» Yapılacaklar:
1 > Verilen metne göre insan hayatın her karesinde neden gülemiyor? Bir iki cümleyle açıklar mısınız?
2 > Verilen metinde "Üniversitede doktora öğrencisiydim, gazetelerde" ifadesinden başlayıp "olmadık şeyler geliyordu." ifadesine kadar, bu ifade de dahil olmak üzere, bölümü "doktora" yerine "yüksek lisans" koyarak yeniden yazar mısınız?

» Verilen Metin:

_____

BEN KİMİM?

BEN KİMİM?

DENİZ ZENGİN / FİNLANDİYA

“Yanlış bildiğin yolda, herkesle yürüyeceğine; doğru bildiğin yolda, tek başına yürü. Seni hayallerine ulaştıracak en önemli şey, cesaretindir.” diyerek yola revan olmuş birisiyim.

Üniversitede doktora öğrencisiydim, gazetelerde yazılarım yayınlanırdı, sivil toplum kuruluşlarında aktif görev alırdım, oldukça iyi bir çevrem vardı ve tanınırdım. En önemlisi kimseyi incitmemiş bir anneydim ben.

Hayat, bir fotoğraf makinesi objektifi değildi. O yüzden, maalesef, her karesinde gülemiyorsunuz.

Küçük dünyalarında, kendi halinde yaşayan, hayata bir kenarından tutunmaya çalışan bir sürü insanın başına olmadık şeyler geliyordu.

Bu olağan dışı olaylar elbette benim sokağımdan da geçecekti. Geçerken de objektife gülümseyemeyecektim.

_____

» Sağlanan Veriler:
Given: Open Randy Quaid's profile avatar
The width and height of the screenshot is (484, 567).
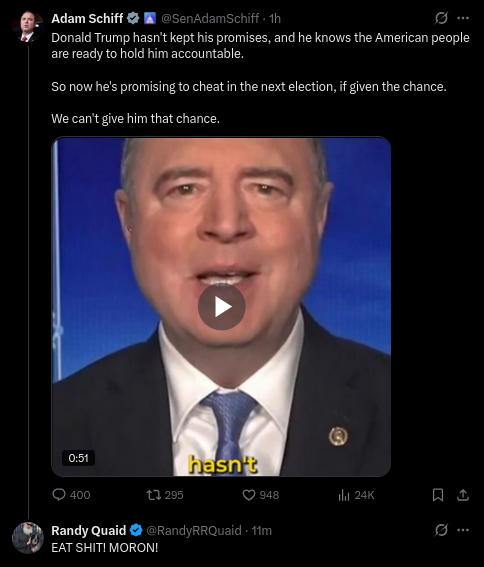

_____

» Beklenen Yanıtlar:
1 > Hayat bir fotoğraf makinesi objektifi değildir. Bu yüzden insan hayatın her karesinde gülemez.

2 >
Üniversitede yüksek lisans öğrencisiydim, gazetelerde yazılarım yayınlanırdı, sivil toplum kuruluşlarında aktif görev alırdım, oldukça iyi bir çevrem vardı ve tanınırdım. En önemlisi kimseyi incitmemiş bir anneydim ben.

Hayat, bir fotoğraf makinesi objektifi değildi. O yüzden, maalesef, her karesinde gülemiyorsunuz.

Küçük dünyalarında, kendi halinde yaşayan, hayata bir kenarından tutunmaya çalışan bir sürü insanın başına olmadık şeyler geliyordu.